*Activity*
Reproduce the stretch of the article on A.I. and industrial data from "Schern gave another" through "improving overall efficiency.".

As generative A.I. surges in interest, with ever-expanding applications, industry discussions focus on the best ways to take advantage of the technology. While the possible applications present a tantalizing prospect for companies, adopting the technology will require companies to carefully consider existing infrastructure and data management.
OLIVIA KABELL, Associate Editor
For Jason Schern, field CTO at Cognite, a good chunk of A.I. preparation involves solving what he calls the “data problem.” Data is the backbone of any utilization plan for A.I., and without it—especially in a usable form—companies will make very little headway in incorporating A.I. When discussing his own journey into the field of A.I. and the origins of Cognite’s involvement, Schern emphasized that this data criticality has always been a concern. Pre-A.I., he noted, the company and its founders “…started realizing that—at least in the industrial space, like oil and gas—there was a really big data problem that was preventing them from being able to achieve their A.I.-related aspirations.”
Data diversity is one complicating factor, Schern noted. Since collected data can take a variety of forms—from simple to complex, structured to unstructured—data is siloed by necessity, according to Schern. Subsequently, it becomes difficult to access and utilize. Under those circumstances, “[w]e’re never really going to be that scalable, or that pervasive, because you wouldn't have the data that you need to go take advantage of those [A.I.] capabilities.” While there may be a temptation to merely move all the data to a central location and away from individual silos, Schern laid out the true counter to the problem: “finding the meaningful relationships between the data and then saving those relationships.”
For industrial data, the context and relationships for these data are not built-in—something in stark contrast to headline A.I. systems. Unlike these systems, which are trained on language and benefit from built-in context like grammar, industrial data sets must have their relationships established before they can be accessed at scale by a computer system, Schern cautioned. Even so, he pointed out that A.I. can improve efficiency in this area as well; by using the technology to speed up the process of establishing data relationships, operators can reach the point of being able to call up extensive data sets much faster, Fig. 1. “We automate the process of finding those relationships and saving those relationships as an industrial knowledge graph…to provide a frontline worker in the field doing operators rounds…[with] access to that data immediately.”
Current boundaries. Yet, there are certain boundaries to what A.I. can and cannot do at this stage, Schern was quick to emphasize. “[L]arge language models are not predictive models,” he noted, elaborating that predictive maintenance dreams remain out of reach—for the present. Rather, what A.I. systems available now excel at is locating data within massive data sets. For example, he said, finding a specific answer within a 200-page manual is a task that could be reduced from ten minutes to a few seconds, with the help of A.I. Scaled up, the overall time saved could be significant.
Schern gave another example: a Japanese client would start their shift with two to three hours of sifting through data and reports from the previous shift. With A.I., that hours-long task becomes the work of 10 to 15 minutes. This, in itself, is a major benefit, but the real advantage lies in the flexibility it offers to operators, Fig. 2. In Schern’s words, “The real benefit is that now I'm getting wrenches on task two hours sooner, which means I'm resolving the issue two hours sooner, which means I'm getting uptime two hours sooner, which means I'm getting the additional two hours.” In this scenario, the delegation of tasks to A.I. frees up much-needed expertise for other critical areas, improving overall efficiency.

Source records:
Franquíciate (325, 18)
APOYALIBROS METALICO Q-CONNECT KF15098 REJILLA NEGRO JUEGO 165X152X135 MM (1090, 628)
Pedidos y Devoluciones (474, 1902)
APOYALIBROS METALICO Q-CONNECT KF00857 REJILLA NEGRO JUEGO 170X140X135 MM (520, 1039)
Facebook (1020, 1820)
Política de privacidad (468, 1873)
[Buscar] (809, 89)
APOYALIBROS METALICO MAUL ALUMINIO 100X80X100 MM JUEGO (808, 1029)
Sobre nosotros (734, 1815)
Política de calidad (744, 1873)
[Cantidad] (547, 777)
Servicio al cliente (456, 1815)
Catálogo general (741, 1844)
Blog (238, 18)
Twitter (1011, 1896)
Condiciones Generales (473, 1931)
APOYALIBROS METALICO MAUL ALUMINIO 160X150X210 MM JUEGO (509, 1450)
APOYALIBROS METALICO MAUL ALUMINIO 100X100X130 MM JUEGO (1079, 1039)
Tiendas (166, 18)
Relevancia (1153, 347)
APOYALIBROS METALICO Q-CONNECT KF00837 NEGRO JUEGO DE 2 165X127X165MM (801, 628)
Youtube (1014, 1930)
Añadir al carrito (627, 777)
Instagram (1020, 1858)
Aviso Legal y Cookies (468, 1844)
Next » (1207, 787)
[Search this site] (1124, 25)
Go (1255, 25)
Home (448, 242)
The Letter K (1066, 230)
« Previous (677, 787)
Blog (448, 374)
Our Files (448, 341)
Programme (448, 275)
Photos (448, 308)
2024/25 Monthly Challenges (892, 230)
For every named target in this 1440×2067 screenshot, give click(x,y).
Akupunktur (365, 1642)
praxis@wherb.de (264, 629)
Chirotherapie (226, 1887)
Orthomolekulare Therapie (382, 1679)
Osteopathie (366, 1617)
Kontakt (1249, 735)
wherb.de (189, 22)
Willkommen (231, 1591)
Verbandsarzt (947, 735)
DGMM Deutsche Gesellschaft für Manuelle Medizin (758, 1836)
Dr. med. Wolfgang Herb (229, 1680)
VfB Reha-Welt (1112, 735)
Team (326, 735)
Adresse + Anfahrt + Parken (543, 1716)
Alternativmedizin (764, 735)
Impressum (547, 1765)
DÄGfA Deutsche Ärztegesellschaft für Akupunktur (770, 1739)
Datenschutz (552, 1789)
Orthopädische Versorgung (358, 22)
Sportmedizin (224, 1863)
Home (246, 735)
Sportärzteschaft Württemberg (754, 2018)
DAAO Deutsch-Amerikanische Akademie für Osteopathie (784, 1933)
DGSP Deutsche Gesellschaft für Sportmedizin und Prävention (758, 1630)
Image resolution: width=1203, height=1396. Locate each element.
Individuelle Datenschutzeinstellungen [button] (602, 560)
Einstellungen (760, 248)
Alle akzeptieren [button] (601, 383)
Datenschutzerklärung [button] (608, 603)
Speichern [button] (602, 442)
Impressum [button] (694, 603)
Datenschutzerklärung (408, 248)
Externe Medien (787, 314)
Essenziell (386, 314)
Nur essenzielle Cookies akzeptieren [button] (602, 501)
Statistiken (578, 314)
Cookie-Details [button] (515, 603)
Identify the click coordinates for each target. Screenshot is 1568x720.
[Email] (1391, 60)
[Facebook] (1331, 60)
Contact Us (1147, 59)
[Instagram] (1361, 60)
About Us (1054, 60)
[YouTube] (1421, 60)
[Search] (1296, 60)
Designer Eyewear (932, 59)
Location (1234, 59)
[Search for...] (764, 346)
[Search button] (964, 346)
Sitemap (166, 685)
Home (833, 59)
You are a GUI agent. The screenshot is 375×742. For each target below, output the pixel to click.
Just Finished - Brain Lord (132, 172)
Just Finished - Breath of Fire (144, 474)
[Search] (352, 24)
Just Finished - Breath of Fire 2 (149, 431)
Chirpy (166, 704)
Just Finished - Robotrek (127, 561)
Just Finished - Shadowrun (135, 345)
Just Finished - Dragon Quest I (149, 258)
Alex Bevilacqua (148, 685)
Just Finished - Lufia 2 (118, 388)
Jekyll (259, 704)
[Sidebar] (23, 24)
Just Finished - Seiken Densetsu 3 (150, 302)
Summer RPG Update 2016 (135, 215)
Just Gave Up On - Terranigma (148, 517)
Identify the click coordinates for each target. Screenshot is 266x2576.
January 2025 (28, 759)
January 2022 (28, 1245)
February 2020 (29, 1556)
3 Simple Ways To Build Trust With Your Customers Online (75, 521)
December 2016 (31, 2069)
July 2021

*Solved problem*
Schern gave another example: a Japanese client would start their shift with two to three hours of sifting through data and reports from the previous shift. With A.I., that hours-long task becomes the work of 10 to 15 minutes. This, in itself, is a major benefit, but the real advantage lies in the flexibility it offers to operators, Fig. 2. In Schern’s words, “The real benefit is that now I'm getting wrenches on task two hours sooner, which means I'm resolving the issue two hours sooner, which means I'm getting uptime two hours sooner, which means I'm getting the additional two hours.” In this scenario, the delegation of tasks to A.I. frees up much-needed expertise for other critical areas, improving overall efficiency.